It was at HUC-JIR where she discovered a ledger from the latter half of the 19th century that tracked synagogue expenditures such as the rabbi’s salary and coal for heat. She noticed that every month, some money from Barnert would be allocated to a poor person, family, or orphan.
During his two terms as mayor of Paterson, Nathan Barnert donated his salary to the poor, Schwartz said, and the congregation was following his example.
“It established a tone of being American and when Jews talk about tzedakah and giving and leaving the world better than you found it, that’s really what they concentrate on,” she said.
Tzedakah played a large role within the synagogue because its early congregants were still very much new to America, she said.
“It was founded by people who were very pragmatic and business-oriented and remembered very vividly the hardship and the discrimination that they had endured in the old country,” Schwartz continued.

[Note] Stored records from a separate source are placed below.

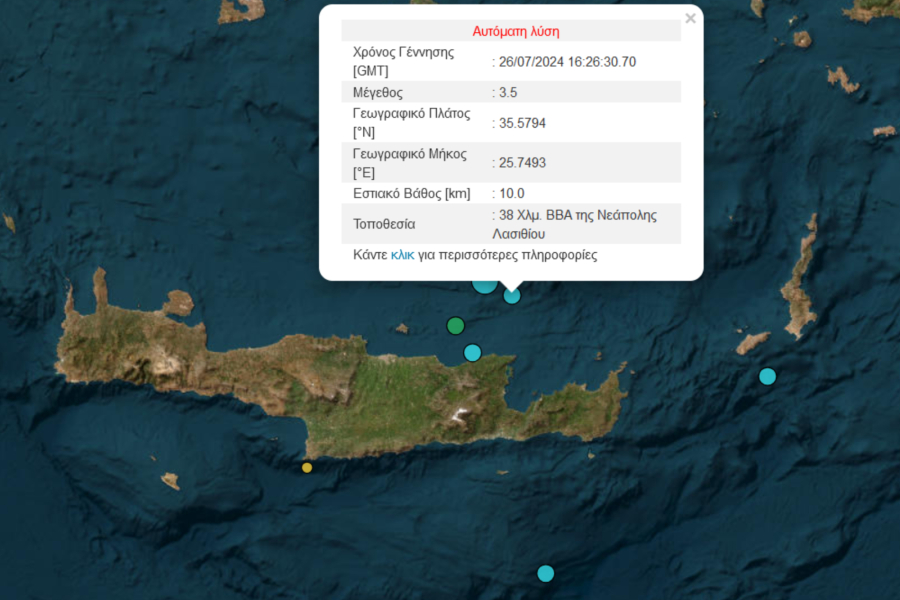The image size is (900, 600).
Task: Click the red 'Αυτόματη λύση' popup header
Action: pos(510,31)
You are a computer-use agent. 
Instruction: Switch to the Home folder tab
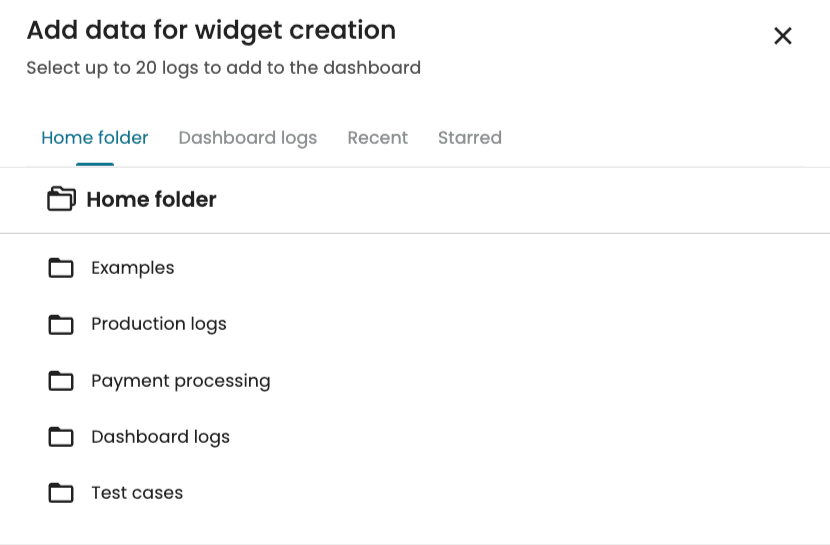(x=95, y=138)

Three individuals are the focus of their own chapters in the book: Nathan Barnert himself; Rabbi Max Raisin, who began a 25-year stint at Barnert in 1921 followed by seven years as rabbi emeritus; and Rabbi Martin Freedman, who led Barnert from 1957 until 1995 and played a role in the civil rights movement as one of the Freedom Riders. With their dedication to social causes, these early leaders laid the groundwork that eventually changed the national mood that allowed Barack Obama to become president, Schwartz said.

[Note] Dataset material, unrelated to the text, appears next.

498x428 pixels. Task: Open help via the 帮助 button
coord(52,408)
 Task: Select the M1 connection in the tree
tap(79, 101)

“All the things we’re debating and hoping for in this new great moment for the rebirth of America were things that Rabbi Raisin and Martin Freedman were doing,” she said. “Those three men, they dovetail into what’s happening at this very, very important moment in our history, or what we hope will be a new chapter in our nation’s life.”
Barnert’s leadership approached Schwartz, the author of “How to Run a School Board Campaign and Win” as well as of a number of articles and pamphlets, to write the history of the shul almost 10 years ago. The family of Schwartz’s husband, Philip, had been members of Barnert for almost 100 years. She accepted, she said, on the condition that she could use Barnert Temple as an example of broader American religious freedom..

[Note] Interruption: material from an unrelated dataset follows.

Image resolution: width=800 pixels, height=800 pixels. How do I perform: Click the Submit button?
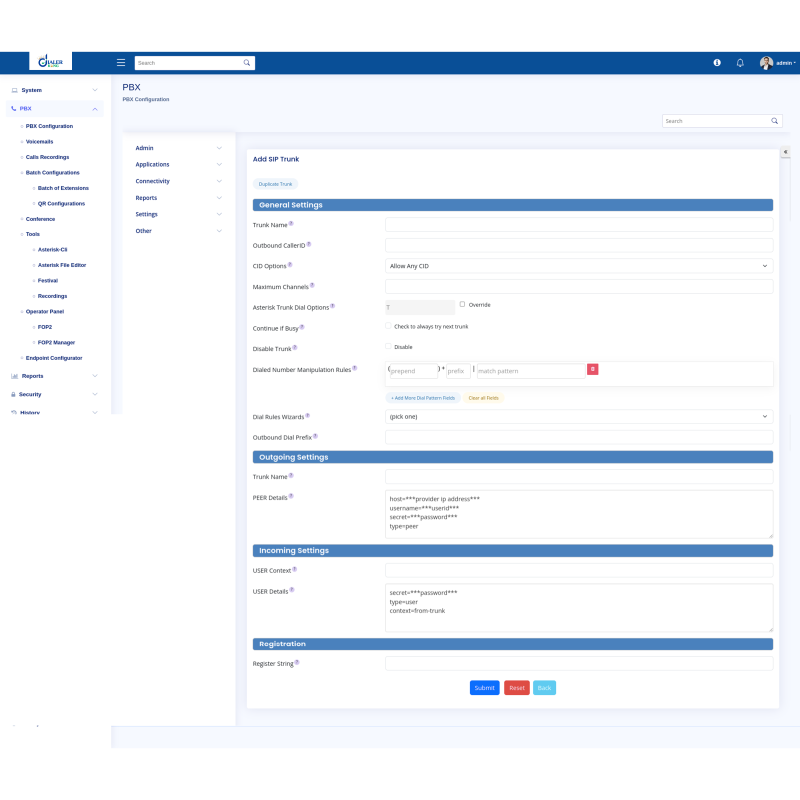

Philip Schwartz became ill while his wife worked on the book and died 14 months ago, shortly after she finished but in time to see the finished product. Freedman also died soon after Schwartz finished the book.
“I was very anxious to get a couple copies to him and my husband,” she said.
Barnert Temple’s devotion to social justice is possible because of America’s tradition of religious acceptance, which dates back to George Washington, Schwartz said. She cited a letter the first president sent to Touro Synagogue in Rhode Island praising its diversity and declaring that bigotry has no place in America.
“There was no place in the world that had this kind of attitude,” she said. “He set the tone for what we see today.”
Those lessons, she continued, are not just for Jews but also for members of “every creed that came here to worship as free people,” she said.
Programs on Darfur, visiting soup kitchens, and volunteering with Habitat for Humanity are common at Barnert, where children cannot complete the bar/bat mitzvah process without taking on a year of community service, Schwartz said. The shul is “setting the stage for good citizenship” in its children, as it has done for decades, she said.
“This generation of children in the religious school is learning to be an ethically outward-looking generation of young people,” she said. “They are trained from the get-go to think outside of themselves. They know about Darfur by the time they are 6 years old.
“If they live that life, their children’s children will live that life,” she said.
The profits from the book – which sells for $40 – will be divided between maintaining Barnert’s archives and the archives of the city of Paterson.